WHAT YOU HAVE TO DO -> Please repeat every entry, keeping each one exactly the same.

Extracted records ->
+++
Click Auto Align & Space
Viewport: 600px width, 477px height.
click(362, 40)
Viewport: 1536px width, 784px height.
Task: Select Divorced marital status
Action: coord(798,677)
+++
RESPONSE AREA ->
Click Auto Align & Space
Viewport: 600px width, 477px height.
click(362, 40)
Viewport: 1536px width, 784px height.
Task: Select Divorced marital status
Action: coord(798,677)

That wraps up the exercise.